So, there it is. The last inanimate object to get the better of me, kick my booty, the latest thorn in my side -whatever you want to call it.
Last week I took my boys to the park. Conner is three years and Parker is 19 months old. They are two little boys who love to play outside, to run, and swing, and slide and.....that's where the trouble started.
Conner ran up to the top of the slide and yelled, "Hey guys!!" And what does little bro Parker want to do? Anything Conner's doing. When Conner was 19mo old, it wasn't an issue. He would have gone up there and come down the slide. But with Parker it's not that easy.
See I have this problem called "I can only be in one place at the time" I can't be at the top of the slide and the bottom of the slide at the same time. There was noone at the park that could help us and Parker really wanted to go down the slide like Conner.
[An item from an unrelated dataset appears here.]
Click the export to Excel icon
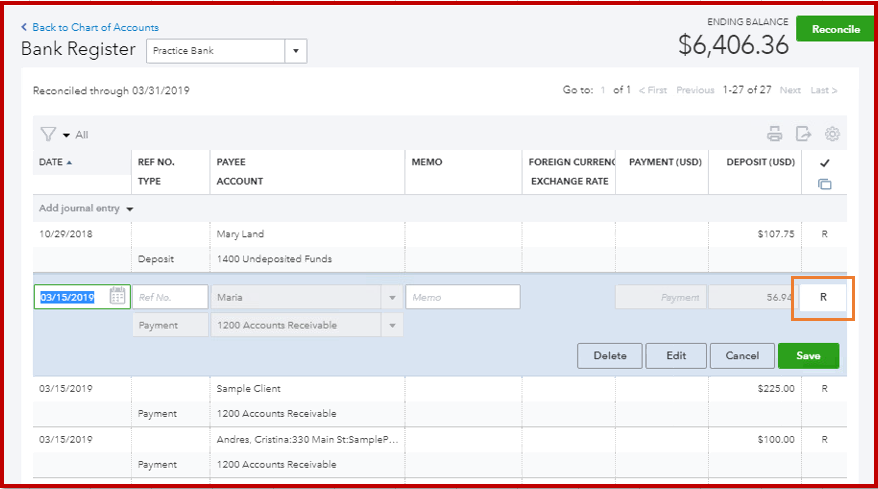878x489 pixels. (x=803, y=134)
My brilliant plan: I got Conner to sit at the bottom of the slide so Parker wouldn't fall off when he got down there. It seemed like a good plan at the time. Parker needed me to put him on the slide and send him down, but he also needed someone to catch him. I knew Conner couldn't catch him, but I thought if he was sitting on the slide he could at least block him from falling off.
I know, I know, most of you parents are trying to protect your children and get them OFF the bottom of the slide so they don't get hurt. I applaude you.
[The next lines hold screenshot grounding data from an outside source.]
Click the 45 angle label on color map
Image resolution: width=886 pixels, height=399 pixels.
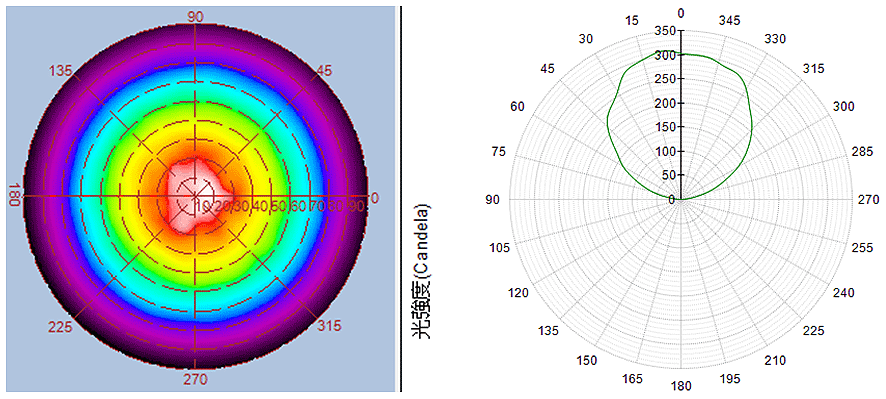(325, 71)
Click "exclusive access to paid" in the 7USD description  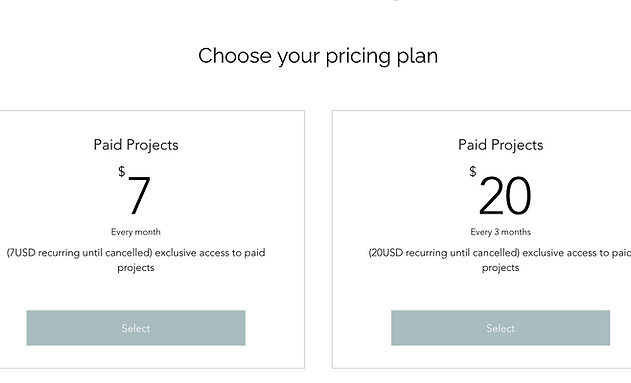(210, 253)
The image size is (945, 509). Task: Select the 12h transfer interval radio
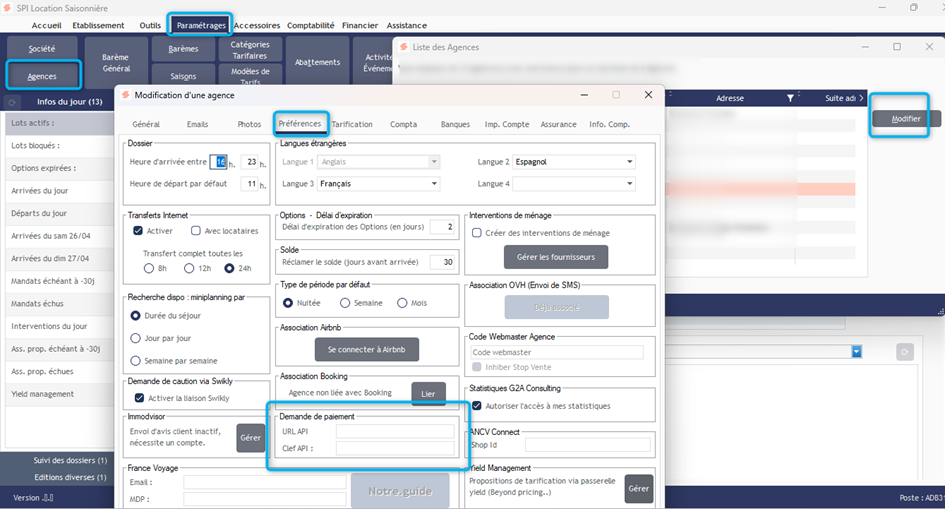(188, 268)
So anyway, my plan went over like a lead balloon. The trip down was fun, but the chaos at the bottom was...chaotic! Oh sure, Parker plowed right into Conner according to plan. But instead of stopping he flipped upside down and fell on his head in the sand. He was devastated. I had a particularly bad mommy moment and for some reason decided to blame Conner. I said, "Conner! you were supposed to catch him!" Bad, bad, bad. What the heck? It was my lame brained plan that didn't work. Of course the three year old couldn't catch someone that weighs almost as much as he does. Conner felt bad which made me feel twice as bad since I knew it was my fault to begin with.
So, then I went down and retrieved my screaming one year old and apologized to my wrongly accused three year old. I sat down on the sand with my children and fought off the feelings that I am a terrible mother and that we will never be able to function like a normal family at the park. How dramatic. One fall off the slide + existing concerns about Parker = hopelessness. Good grief.